Zollie found four consecutive odd integers such that 5 times the sum of the first and the third was 22 greater than the product of 8 and the sum of the second and the fourth. What were the two integers?

 

[JeffM]

Zollie found four consecutive odd integers such that 5 times the sum of the first and the third was 22 greater than the product of 8 and the sum of the second and the fourth. What were the two integers?

TWO integers? The problem seems to be asking you to find four integers. What am I missing

The general formula for an odd integer is

\(\displaystyle 2n - 1.\)

So the next consecutive one would be

\(\displaystyle (2n - 1) + 2 = 2n + 1.\)

And the next would be? And the one after that?

You good to go now? You are looking for an equation in n.

 

[HallsofIvy]

Zollie found four consecutive odd integers such that 5 times the sum of the first and the third was 22 greater than the product of 8 and the sum of the second and the fourth.

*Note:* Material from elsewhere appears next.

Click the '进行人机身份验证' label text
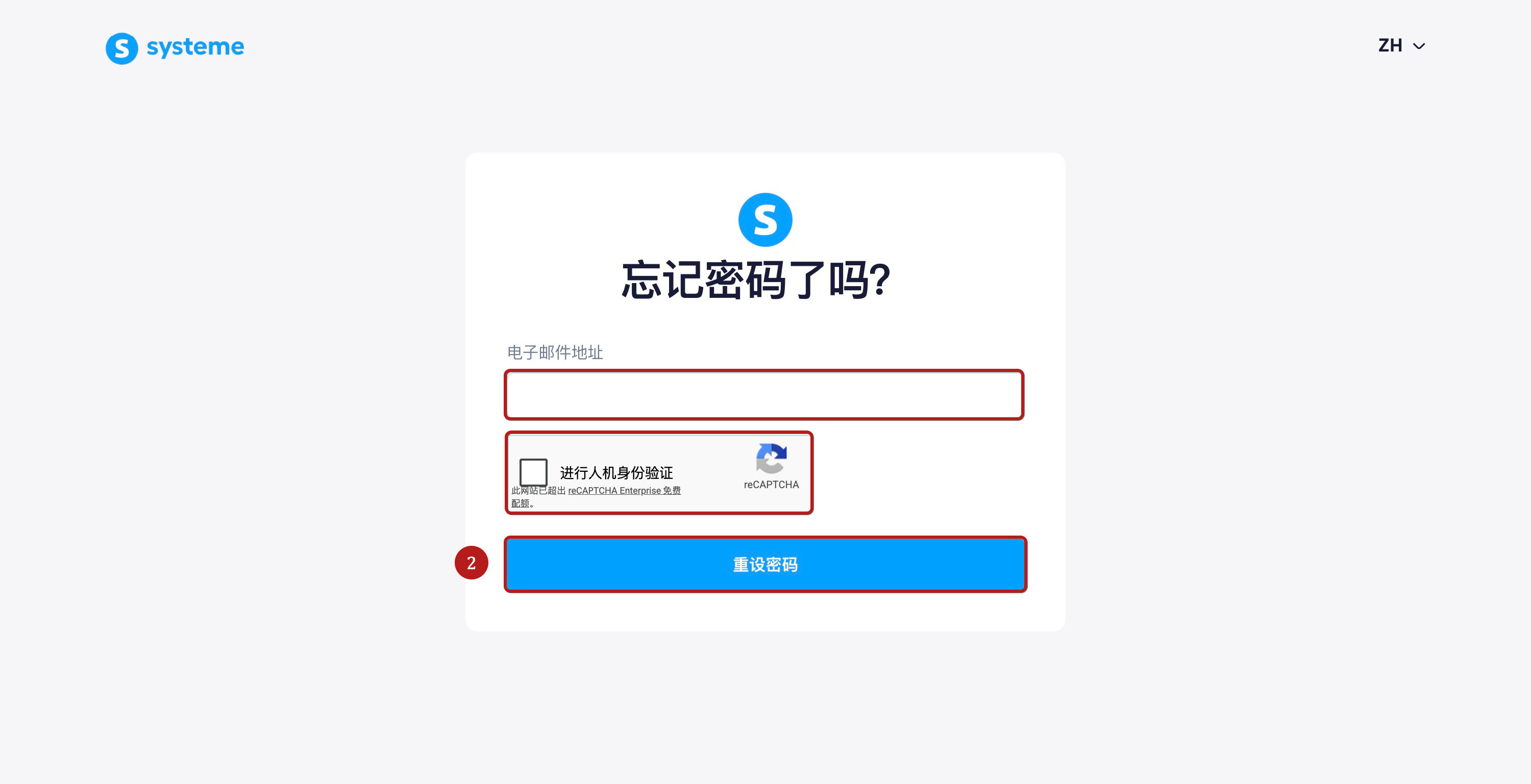This screenshot has width=1531, height=784. click(x=616, y=473)
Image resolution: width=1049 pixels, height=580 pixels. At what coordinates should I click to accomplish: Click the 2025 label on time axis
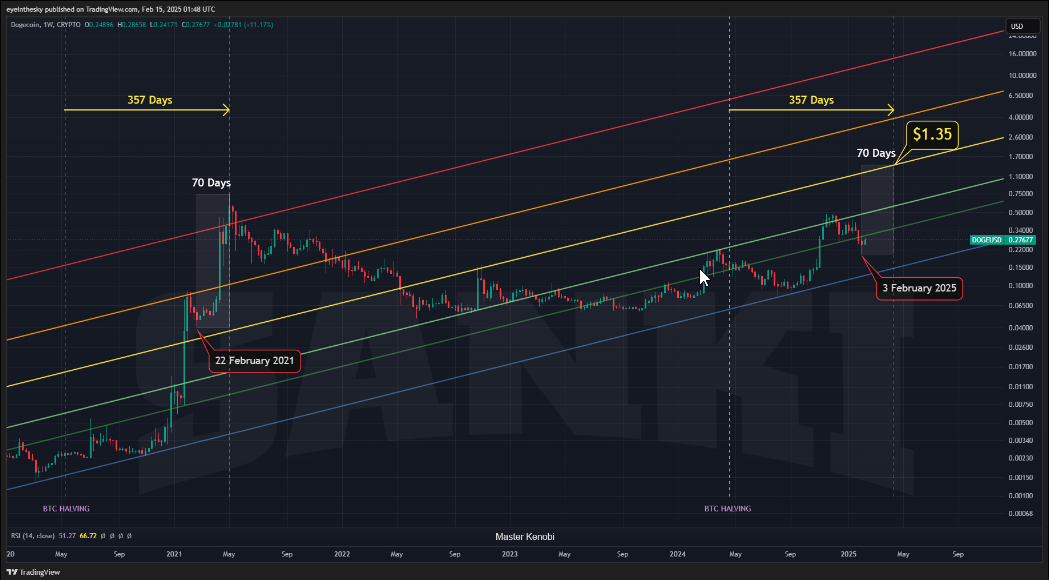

What were the two integers?

Four consecutive odd integers must be of the form 2n+ 1, 2n+ 3, 2n+ 5, 2n+ 7. "5 times the sum of the first and the third" is 5((2n+1)+ (2n+5))= 5(4n+ 6)= 20n+ 30. "The product of 8 and the sum of the second and the fourth" is 8(2n+3+ 2n+7)= 8(4n+10)= 32n+ 80. "22 greater" than that is 32n+ 80+ 22= 32n+ 102 so we must have 20n+ 30= 32n+ 102. However, there is NO integer n that satisfies that equation. That fact, together with your "What were the two integers?" when there were four integers referred to, makes me wonder if you have copied the problem correctly.

 

[JeffM]

Halls meant to say that there is no positive integer that satisfies that equation. The fact remains that we need to be sure that you have given us the problem correctly. That "two integers" does not inspire confidence.

PS: The difference between my general formula for an odd integer and Hall's is meaningless: two ways to say the same thing.

 

[lookagain]

PS: The difference between my general formula for an odd integer and Hall's is meaningless:
two ways to say the same thing.

danimalswim,

where there is a doable exercise, then it is sufficient to label the consecutive odd integers ** as:


Let n = the 1st (smallest) odd integer

Let n + 2 = the 2nd odd integer

Let n + 4 = the 3rd odd integer

Let n + 6 = the 4th (largest) odd integer



A simpler exercise example of mine:

"The sum of four consecutive odd integers is equal to -8. What are these four consecutive odd integers?"



Here is a beginning of a solution:


n + (n + 2) + (n + 4) + (n + 6) = -8


Then continue solving for n. After that, you can determine the next three larger odd integers.




** This approach works as well for a list of consecutive even integers.